Friday, July 14, 2017


My holiday day is almost over, I'm not looking forward to going back to work - not least because I've been so busy doing so many nice things here that I could do with a lazy week to recover.

One of the many great things about Shetland is it's wildlife; we've seen puffins, porpoises, gannets, seals, the lawn is covered in oystercatchers, terns have dive bombed us, as have skuas, and there have been a lot of otters. More particularly there's been a lot of one otter who has reliably appeared between tides and at dusk. It looks to me like a young female, she has a distinctive pink patch on her nose and is a joy to watch.

Shetland is a brilliant place to spot otters - walk by the shore keeping an eye out for spraint, empty crab shells and sea urchins; likely otter food. Ideally if you spot one hope you find yourself upwind and not silhouetted against the sky - their eyesight is poor so they rely on their sense of smell. If this is the case stay still and they might not notice you. I spent a good 45 minutes watching my otter yesterday before she got downwind of me and swam off. As I was in an undignified as well as uncomfortable position I wasn't altogether sorry to be able to move, but hadn't wanted to disturb the important otter business of eating and fluffing up fur.

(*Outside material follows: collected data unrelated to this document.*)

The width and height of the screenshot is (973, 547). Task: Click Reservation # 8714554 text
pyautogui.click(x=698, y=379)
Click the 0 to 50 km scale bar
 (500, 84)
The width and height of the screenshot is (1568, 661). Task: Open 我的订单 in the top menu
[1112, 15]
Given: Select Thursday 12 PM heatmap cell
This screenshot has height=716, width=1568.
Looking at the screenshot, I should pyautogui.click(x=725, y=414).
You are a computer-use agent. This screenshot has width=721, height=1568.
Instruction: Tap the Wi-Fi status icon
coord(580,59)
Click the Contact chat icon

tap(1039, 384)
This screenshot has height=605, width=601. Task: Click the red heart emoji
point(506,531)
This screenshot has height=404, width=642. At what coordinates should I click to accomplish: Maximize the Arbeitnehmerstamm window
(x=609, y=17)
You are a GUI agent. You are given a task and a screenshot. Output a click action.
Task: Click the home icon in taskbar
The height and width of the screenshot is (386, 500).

The photos aren't great because mobile phones have severe limitations, but it's the best chance I've ever had to try and take any pictures, and it amazing just to be able to watch her for a while. They're enchanting creatures.


  1. Otters kill carp at random and for the fun of it.Owners of fisheries cannot do a thing about it.

  2. Otters kill carp for fun and not just for food.The bane of fisheries.

  3. Thank you again for submitting 'Ring of Bright Water' to the postal book round many years ago. You opened my eyes to these amazing creatures.